*RECORDS SUPPLIED*:
━━━━━━

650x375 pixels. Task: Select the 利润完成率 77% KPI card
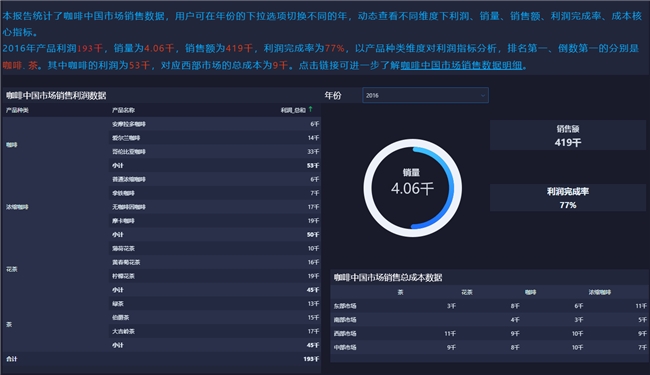point(568,198)
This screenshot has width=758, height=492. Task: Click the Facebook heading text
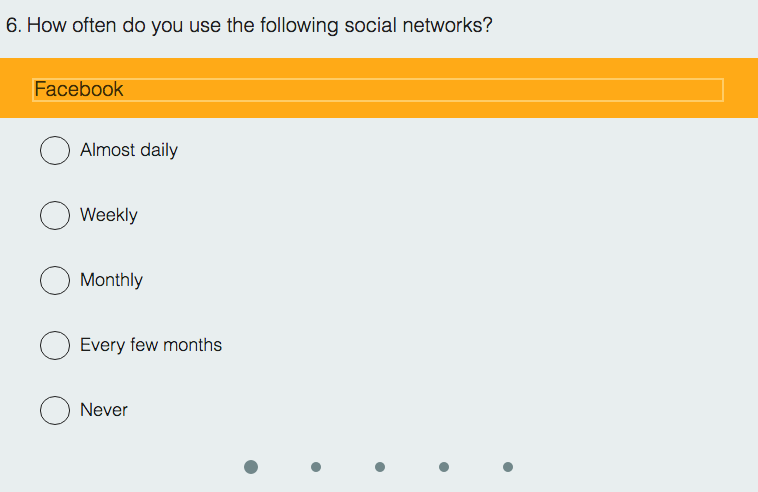coord(79,89)
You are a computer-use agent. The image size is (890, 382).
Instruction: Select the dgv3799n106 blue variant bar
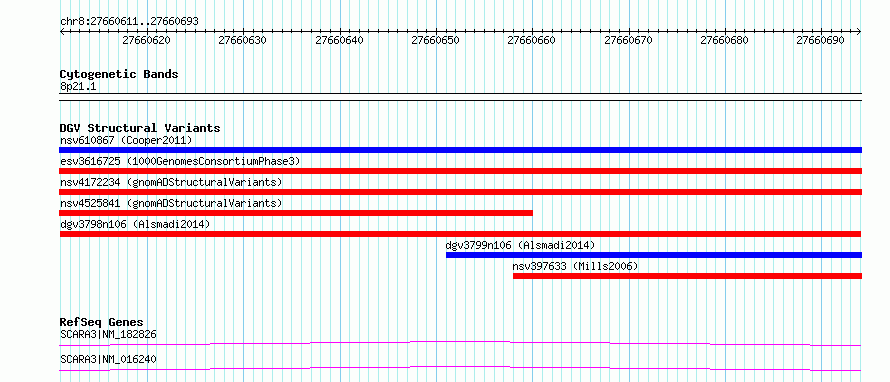[654, 255]
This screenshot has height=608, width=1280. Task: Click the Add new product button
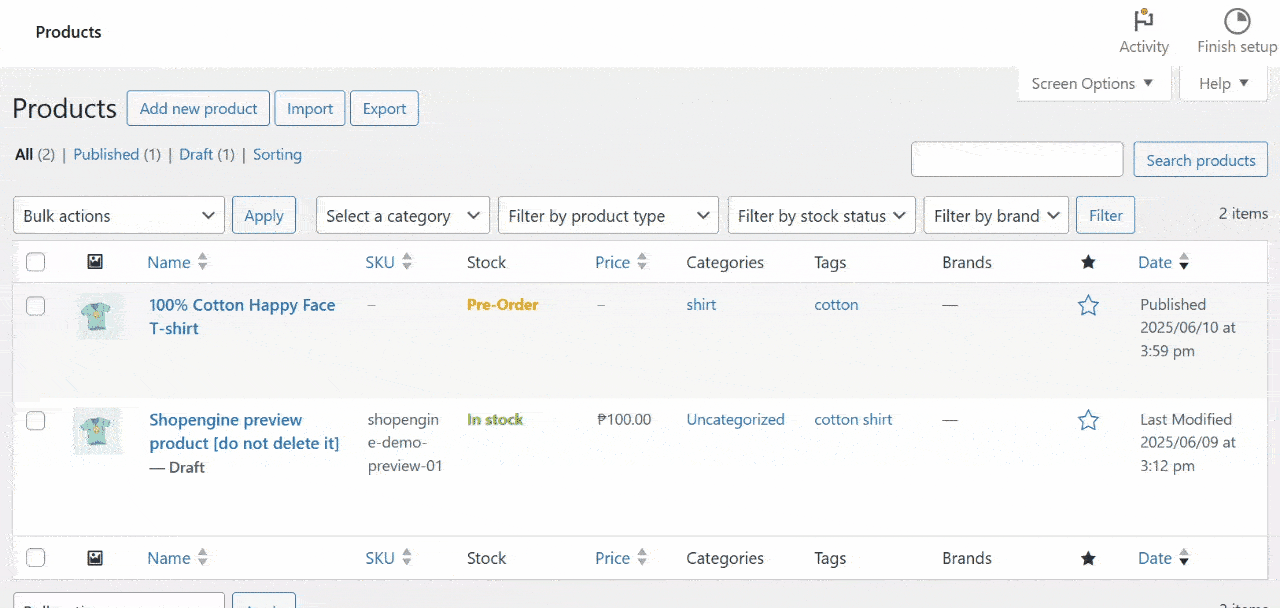pyautogui.click(x=198, y=109)
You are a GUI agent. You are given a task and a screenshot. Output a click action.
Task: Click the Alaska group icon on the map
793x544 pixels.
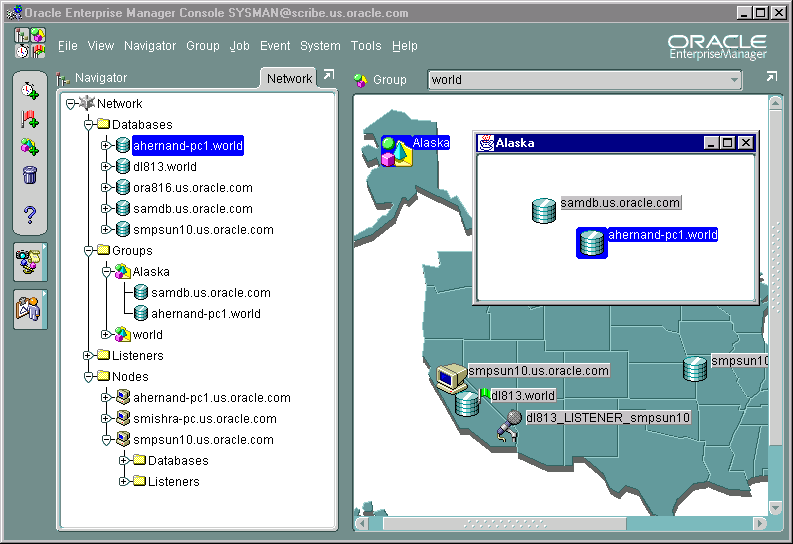396,152
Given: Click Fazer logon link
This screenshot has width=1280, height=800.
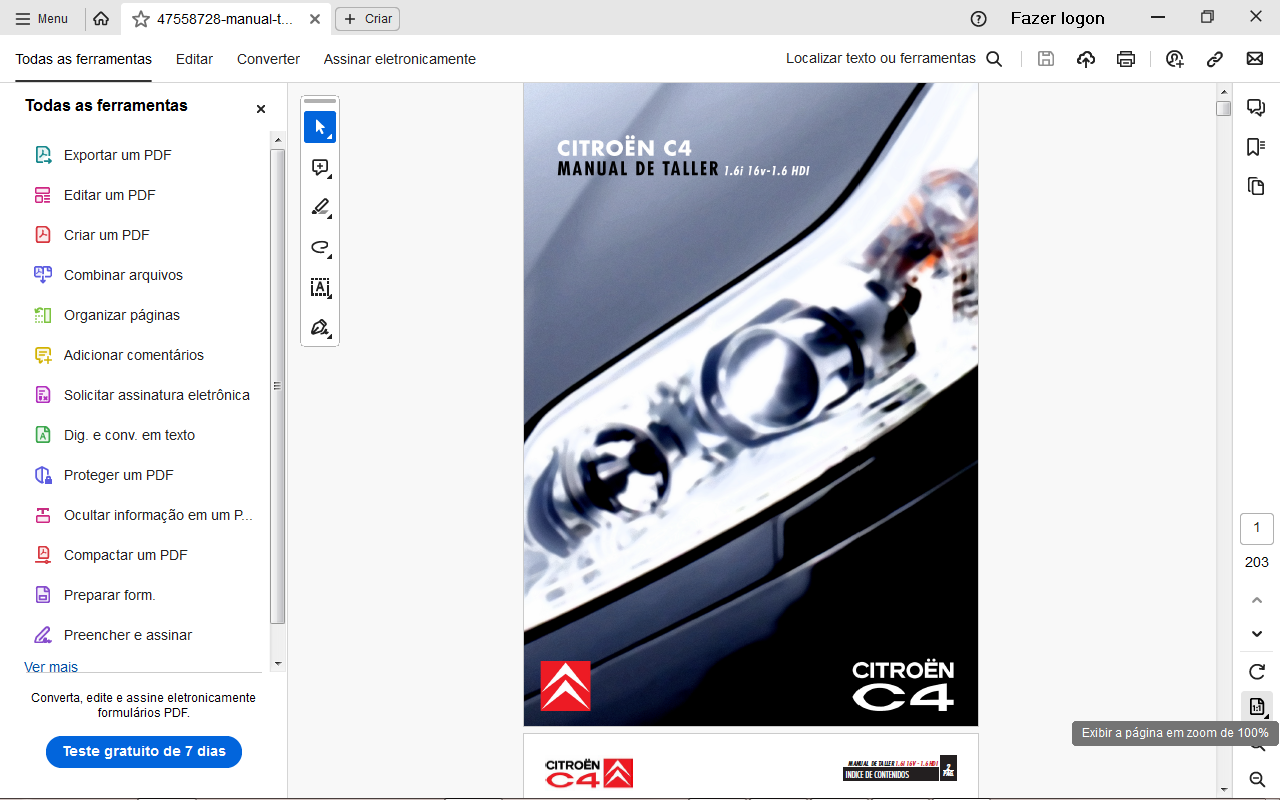Looking at the screenshot, I should (x=1057, y=18).
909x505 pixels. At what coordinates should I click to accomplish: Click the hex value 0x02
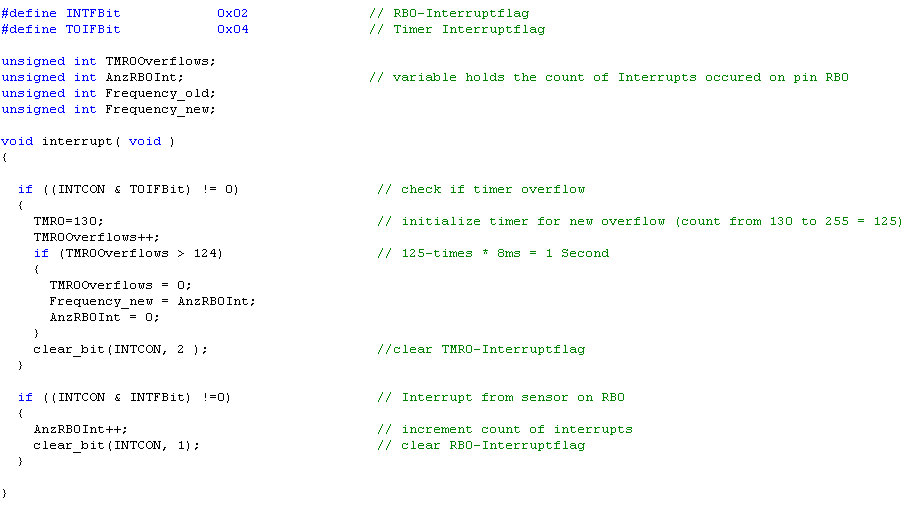click(232, 13)
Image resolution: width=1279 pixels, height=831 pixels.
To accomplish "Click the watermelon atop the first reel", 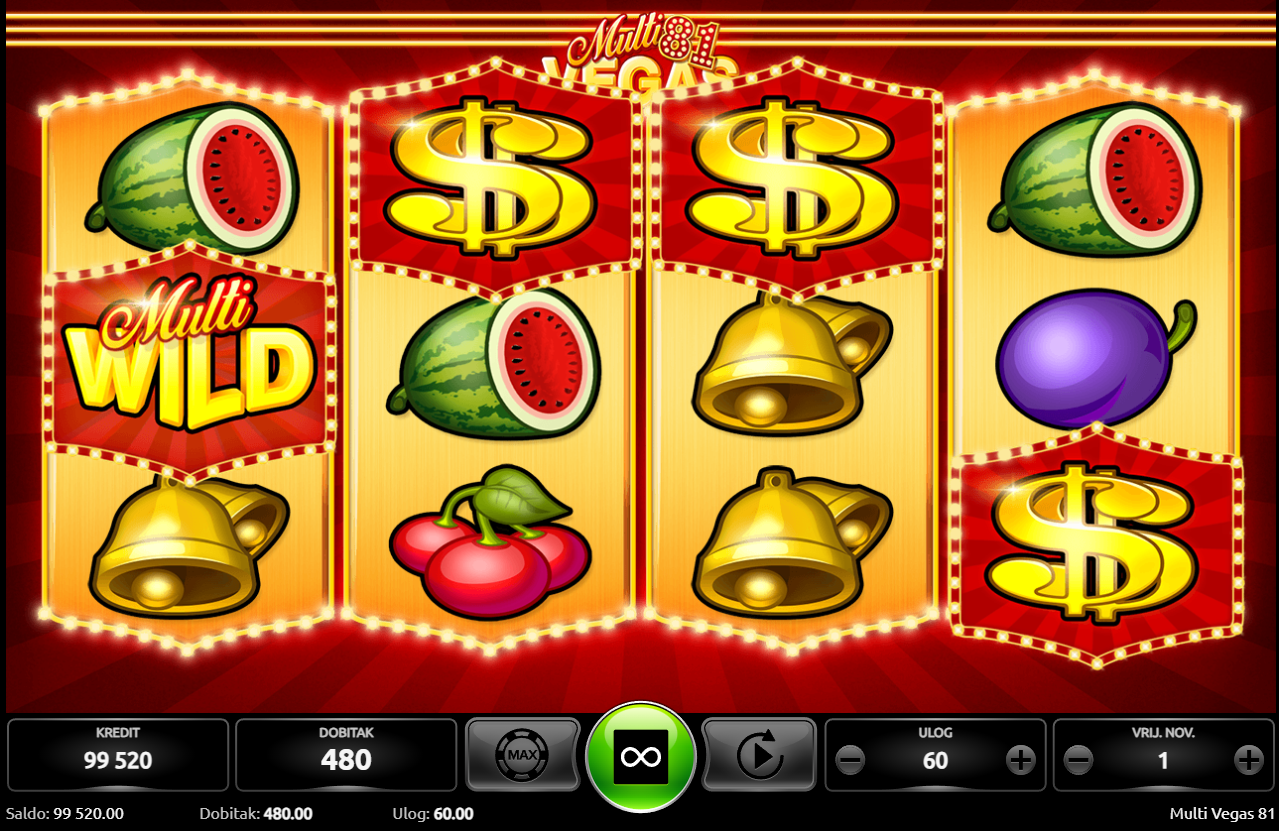I will [x=191, y=178].
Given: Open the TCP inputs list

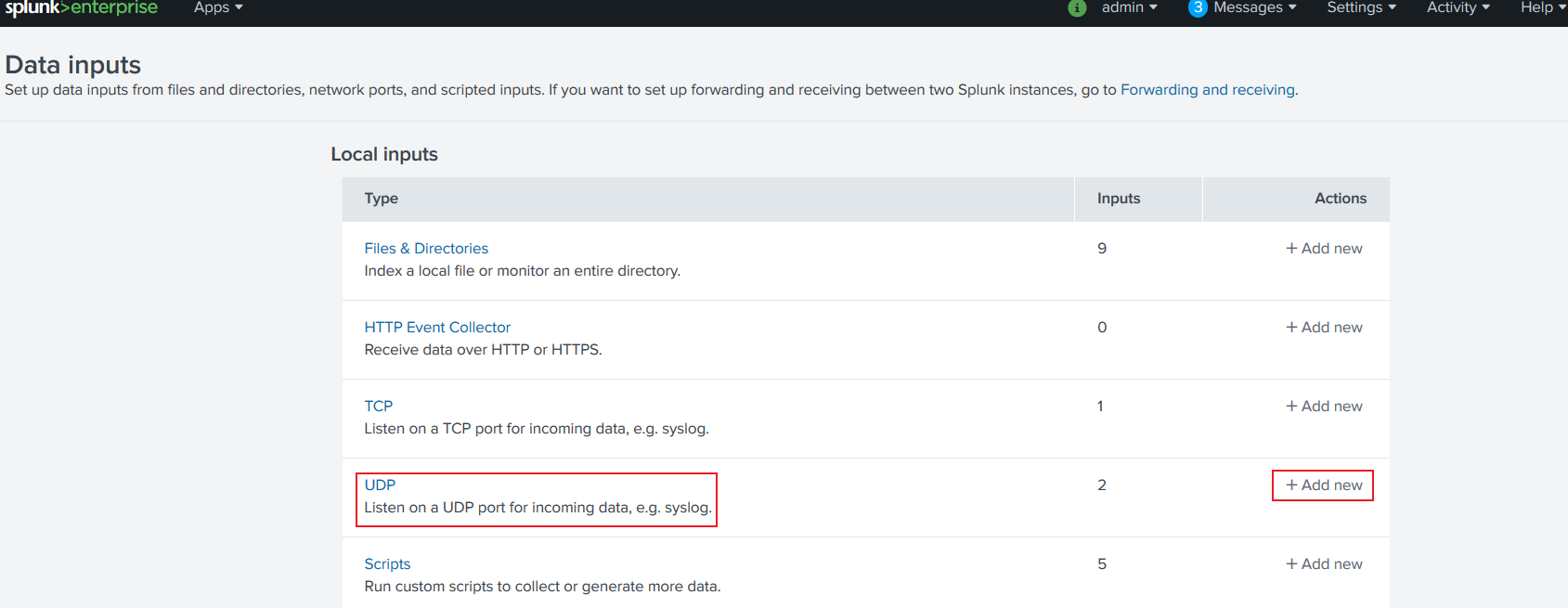Looking at the screenshot, I should pos(379,407).
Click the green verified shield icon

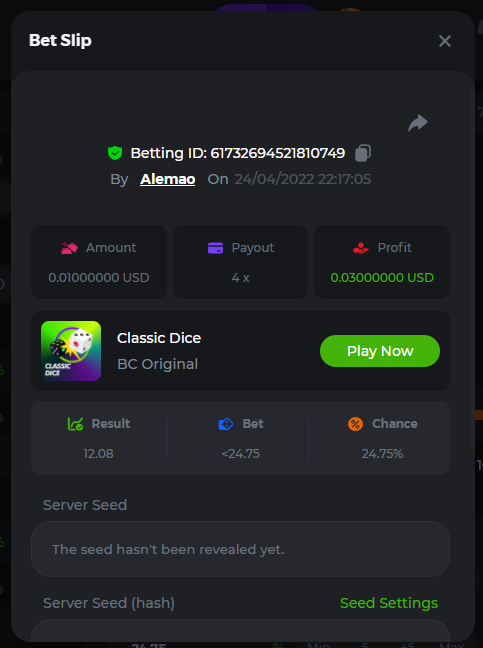point(115,153)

━━━━━━

*WHAT YOU WILL DO*:
Those lines above that contain the string "agent" should be returned.

*EXPECTED OUTPUT*:
You are a computer-use agent. The image size is (890, 382).
You are a GUI agent. You are given a task and a screenshot. Output a click action.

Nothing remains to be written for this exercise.